**OBJECTIVE:** Retype each of the following rows exactly as it appears.

● ● ● ●

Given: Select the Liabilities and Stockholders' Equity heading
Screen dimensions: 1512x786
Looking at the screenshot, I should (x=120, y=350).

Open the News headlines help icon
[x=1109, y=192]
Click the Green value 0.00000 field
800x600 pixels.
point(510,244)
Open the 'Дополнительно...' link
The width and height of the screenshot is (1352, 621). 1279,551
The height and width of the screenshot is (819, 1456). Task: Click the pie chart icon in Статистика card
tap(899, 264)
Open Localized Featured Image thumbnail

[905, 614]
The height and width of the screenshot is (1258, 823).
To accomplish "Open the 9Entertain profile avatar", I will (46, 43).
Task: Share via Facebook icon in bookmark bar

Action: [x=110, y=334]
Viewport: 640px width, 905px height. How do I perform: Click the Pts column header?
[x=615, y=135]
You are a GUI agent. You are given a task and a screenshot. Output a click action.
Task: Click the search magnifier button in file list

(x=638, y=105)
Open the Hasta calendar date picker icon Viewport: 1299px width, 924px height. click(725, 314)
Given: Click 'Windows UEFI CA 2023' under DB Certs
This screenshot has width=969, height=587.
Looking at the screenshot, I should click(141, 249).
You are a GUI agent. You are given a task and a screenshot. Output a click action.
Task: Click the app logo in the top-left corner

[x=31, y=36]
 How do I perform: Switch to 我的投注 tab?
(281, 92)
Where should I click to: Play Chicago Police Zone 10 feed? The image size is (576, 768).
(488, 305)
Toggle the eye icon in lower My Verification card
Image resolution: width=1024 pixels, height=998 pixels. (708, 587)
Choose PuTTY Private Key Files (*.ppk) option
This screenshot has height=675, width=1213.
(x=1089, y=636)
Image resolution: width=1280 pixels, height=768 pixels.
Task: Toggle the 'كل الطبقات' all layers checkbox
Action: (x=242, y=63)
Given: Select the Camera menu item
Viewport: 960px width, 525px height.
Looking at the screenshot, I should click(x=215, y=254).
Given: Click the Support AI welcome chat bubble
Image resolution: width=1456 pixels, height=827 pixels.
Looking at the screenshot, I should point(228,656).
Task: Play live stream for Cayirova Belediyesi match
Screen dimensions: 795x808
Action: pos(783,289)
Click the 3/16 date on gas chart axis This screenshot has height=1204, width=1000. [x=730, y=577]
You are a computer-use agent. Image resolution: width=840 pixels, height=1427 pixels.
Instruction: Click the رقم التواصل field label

● ● ● ●

**THE COMPLETED TASK:**
Given: Select the Liabilities and Stockholders' Equity heading
Screen dimensions: 1512x786
Looking at the screenshot, I should (x=120, y=350).

Open the News headlines help icon
[x=1109, y=192]
Click the Green value 0.00000 field
800x600 pixels.
point(510,244)
Open the 'Дополнительно...' link
The width and height of the screenshot is (1352, 621). 1279,551
The height and width of the screenshot is (819, 1456). Task: Click the pie chart icon in Статистика card
tap(899, 264)
Open Localized Featured Image thumbnail

[905, 614]
The height and width of the screenshot is (1258, 823).
To accomplish "Open the 9Entertain profile avatar", I will (46, 43).
Task: Share via Facebook icon in bookmark bar

Action: [x=110, y=334]
Viewport: 640px width, 905px height. How do I perform: Click the Pts column header?
[x=615, y=135]
You are a GUI agent. You are given a task and a screenshot. Output a click action.
Task: Click the search magnifier button in file list

(x=638, y=105)
Open the Hasta calendar date picker icon Viewport: 1299px width, 924px height. click(725, 314)
Given: Click 'Windows UEFI CA 2023' under DB Certs
This screenshot has width=969, height=587.
Looking at the screenshot, I should click(141, 249).
You are a GUI agent. You are given a task and a screenshot. Output a click action.
Task: Click the app logo in the top-left corner

[x=31, y=36]
 How do I perform: Switch to 我的投注 tab?
(281, 92)
Where should I click to: Play Chicago Police Zone 10 feed? The image size is (576, 768).
(488, 305)
Toggle the eye icon in lower My Verification card
Image resolution: width=1024 pixels, height=998 pixels. (708, 587)
Choose PuTTY Private Key Files (*.ppk) option
This screenshot has height=675, width=1213.
(x=1089, y=636)
Image resolution: width=1280 pixels, height=768 pixels.
Task: Toggle the 'كل الطبقات' all layers checkbox
Action: (x=242, y=63)
Given: Select the Camera menu item
Viewport: 960px width, 525px height.
Looking at the screenshot, I should click(x=215, y=254).
Given: Click the Support AI welcome chat bubble
Image resolution: width=1456 pixels, height=827 pixels.
Looking at the screenshot, I should point(228,656).
Task: Play live stream for Cayirova Belediyesi match
Screen dimensions: 795x808
Action: pos(783,289)
Click the 3/16 date on gas chart axis This screenshot has height=1204, width=1000. [x=730, y=577]
You are a computer-use agent. Image resolution: width=840 pixels, height=1427 pixels.
Instruction: Click the رقم التواصل field label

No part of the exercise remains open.